No team was as synonymous with a tactical style this year than Cavalry. Their ’90 minutes of hell,’ as they’ve liked to call it, was exhausting for any team to play against. The high press wore teams down night in and night out, allowing the Cavs to capitalize late and capture three points. He also somehow managed to keep his side motivated in the Fall, despite their Spring title guaranteeing them a place in Finals 2019.
Borges was a workhorse for Forge this season, accumulating 2,459 minutes of playing time across all competitions, playing with a level of maturity that bellied his age (he only turned 21 in August) and inexperience. Forge wasn’t hurting for veteran leadership, and yet it was Borges who emerged as an important team leader, playing a pivotal role in the Hamilton club’s two-legged win over Cavalry in Finals 2019.
Bedakian’s pick: Tristan Borges (with a side of Terran Campbell)
Okay, it’s Tristan Borges. But, in defence of Terran Campbell, Borges came into the league with more experience at a much higher level with Heerenveen in the Netherlands, and was also a natural starter for his team; two things Campbell did not have going for him when he joined Pacific FC. If this is an award given to the best player, then of course it’s Borges, because he’s my pick for the league’s MVP, too; but, if we’re talking about a young player who defied expectations the way a rookie should, Campbell deserves a lot of credit.
Thompson’s pick: Tristan Borges
Consistency is one of the hardest things to grasp as a young player in a professional environment. Tristan Borges managed it better than any of these nominees – and his goal total shows it. Borges was typically one of the youngest players on the pitch but it didn’t seem that way. Perhaps that’s the best example of a “best” under-21 player – one that has emerged from the age bracket and is ready for a footballing adulthood.
O’Connor-Clarke’s Pick: Tristan Borges
On a team without many key under-21 contributors, Tristan Borges ran the show at Forge as a 20-year-old. Coming into the season with no professional experience, he was a star from the very beginning. Many of the league’s best attackers (Campbell, Easton Ongaro, and so on) were also under-21, but Borges beat them all with his untouched 13-goal year.
Yes, Borges scored 13 goals to win the Golden Boot — including the winner in Leg 1 of Finals 2019 — and he tallied five assists to finish amongst the league leaders. But that’s not the only reason why he should win the MVP honour. Borges, more than any other player, was the ultimate difference-maker for his club. Take away Borges from Forge, and do they win Finals 2019, or even qualify for the championship series? I’m not so sure. No player meant more to his team in 2019 than Borges.

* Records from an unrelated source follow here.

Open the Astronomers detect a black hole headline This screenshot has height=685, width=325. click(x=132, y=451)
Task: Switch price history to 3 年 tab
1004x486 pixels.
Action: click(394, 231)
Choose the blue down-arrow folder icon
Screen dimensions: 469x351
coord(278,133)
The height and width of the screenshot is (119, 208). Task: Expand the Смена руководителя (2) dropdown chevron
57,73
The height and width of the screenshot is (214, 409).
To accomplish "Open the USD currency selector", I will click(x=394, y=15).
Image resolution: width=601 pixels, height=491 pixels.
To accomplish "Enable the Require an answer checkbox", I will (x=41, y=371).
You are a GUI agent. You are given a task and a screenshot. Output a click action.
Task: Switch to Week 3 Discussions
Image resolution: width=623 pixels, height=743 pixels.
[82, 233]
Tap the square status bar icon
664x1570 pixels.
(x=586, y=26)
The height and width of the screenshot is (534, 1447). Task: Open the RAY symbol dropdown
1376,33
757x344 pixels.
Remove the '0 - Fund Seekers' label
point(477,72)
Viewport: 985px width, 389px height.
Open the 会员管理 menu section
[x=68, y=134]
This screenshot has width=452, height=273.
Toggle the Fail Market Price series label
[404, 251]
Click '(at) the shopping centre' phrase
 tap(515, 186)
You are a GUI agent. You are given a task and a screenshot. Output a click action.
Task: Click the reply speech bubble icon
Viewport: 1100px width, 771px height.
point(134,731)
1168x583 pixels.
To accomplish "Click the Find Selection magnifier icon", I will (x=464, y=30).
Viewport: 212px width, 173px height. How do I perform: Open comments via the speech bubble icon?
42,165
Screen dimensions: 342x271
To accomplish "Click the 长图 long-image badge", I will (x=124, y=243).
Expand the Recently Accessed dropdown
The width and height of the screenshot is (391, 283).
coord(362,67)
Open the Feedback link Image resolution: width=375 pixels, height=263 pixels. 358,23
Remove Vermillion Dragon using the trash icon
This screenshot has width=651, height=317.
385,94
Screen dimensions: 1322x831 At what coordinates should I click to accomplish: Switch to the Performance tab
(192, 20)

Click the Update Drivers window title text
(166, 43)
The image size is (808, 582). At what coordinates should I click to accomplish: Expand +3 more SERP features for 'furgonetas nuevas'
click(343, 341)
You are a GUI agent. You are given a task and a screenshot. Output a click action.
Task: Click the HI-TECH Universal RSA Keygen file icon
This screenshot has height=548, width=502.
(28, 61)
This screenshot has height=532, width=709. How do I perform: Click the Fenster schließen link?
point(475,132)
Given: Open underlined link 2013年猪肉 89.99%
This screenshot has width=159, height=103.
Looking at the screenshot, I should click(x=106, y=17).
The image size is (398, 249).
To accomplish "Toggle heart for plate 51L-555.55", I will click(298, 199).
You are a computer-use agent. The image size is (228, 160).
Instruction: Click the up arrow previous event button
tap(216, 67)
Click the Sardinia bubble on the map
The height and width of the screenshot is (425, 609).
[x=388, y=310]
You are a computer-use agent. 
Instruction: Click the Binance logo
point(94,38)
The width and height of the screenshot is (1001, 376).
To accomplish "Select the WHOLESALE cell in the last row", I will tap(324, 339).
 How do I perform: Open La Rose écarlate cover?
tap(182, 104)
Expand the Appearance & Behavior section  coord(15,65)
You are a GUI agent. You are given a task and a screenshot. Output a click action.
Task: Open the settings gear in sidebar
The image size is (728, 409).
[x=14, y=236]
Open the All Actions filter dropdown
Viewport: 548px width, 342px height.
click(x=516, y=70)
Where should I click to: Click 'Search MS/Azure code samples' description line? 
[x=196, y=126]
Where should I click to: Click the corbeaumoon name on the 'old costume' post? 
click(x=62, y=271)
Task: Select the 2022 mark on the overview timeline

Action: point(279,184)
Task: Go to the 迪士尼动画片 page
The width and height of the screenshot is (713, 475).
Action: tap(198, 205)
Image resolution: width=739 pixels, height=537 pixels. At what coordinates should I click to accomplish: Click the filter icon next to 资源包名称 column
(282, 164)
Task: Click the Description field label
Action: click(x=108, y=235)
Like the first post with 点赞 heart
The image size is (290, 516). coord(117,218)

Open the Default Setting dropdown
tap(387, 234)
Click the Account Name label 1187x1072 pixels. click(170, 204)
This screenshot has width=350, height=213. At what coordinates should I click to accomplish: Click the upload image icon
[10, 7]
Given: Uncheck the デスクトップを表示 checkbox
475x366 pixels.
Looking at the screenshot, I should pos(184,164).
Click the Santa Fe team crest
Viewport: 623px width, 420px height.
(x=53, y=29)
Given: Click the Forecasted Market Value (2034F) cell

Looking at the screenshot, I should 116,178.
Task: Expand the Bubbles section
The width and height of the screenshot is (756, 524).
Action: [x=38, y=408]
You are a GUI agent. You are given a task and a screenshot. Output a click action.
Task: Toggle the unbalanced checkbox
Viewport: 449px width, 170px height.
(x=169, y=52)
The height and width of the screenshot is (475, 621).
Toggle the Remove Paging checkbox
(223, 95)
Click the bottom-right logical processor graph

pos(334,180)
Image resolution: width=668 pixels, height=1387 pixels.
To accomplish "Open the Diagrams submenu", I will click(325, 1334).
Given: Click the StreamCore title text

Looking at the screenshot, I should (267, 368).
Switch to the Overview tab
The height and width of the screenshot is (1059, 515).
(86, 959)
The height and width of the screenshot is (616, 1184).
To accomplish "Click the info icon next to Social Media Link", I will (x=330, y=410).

Bedakian’s pick: Tristan Borges
It’s not even close, really. Borges dominated the goal category, the assist category, won the North Star Shield, scored the series-winning goal, and was the undisputed star man of the inaugural season from game 1 to game 100. I’m sure my colleagues will point out that he did all this at 21 years of age, or that his contributions were massive for Forge’s season, but here’s my take; Borges is also one of the most marketable players in the league, and the most likely player to join an MLS/European club, too. So, here’s to you, kid.
Thompson’s pick: Tristan Borges
Borges was the best CPLer of any age bracket in 2019 by a long shot. Think of the places he was able to score; one-hits outside of the box, lifting efforts in Finals 2019 and from the corner flag. He was the best pure finisher, the kind that will win games for you in a pinch (in Borges’ case, four game-winners). What else could you ask for from a forward like him?
O’Connor-Clarke’s pick: Kyle Bekker
More to spread the wealth than anything else, frankly. Bekker was the heart and soul of Forge FC this season, a constant presence during their battles with injury. Borges provided the flash, but Bekker was the spark for so many great Forge goals. He covered a ton of ground, especially in the Finals, and he was as good as anyone at distributing the ball along the turf this season. He was every bit as impactful as we expected him to be in pre-season.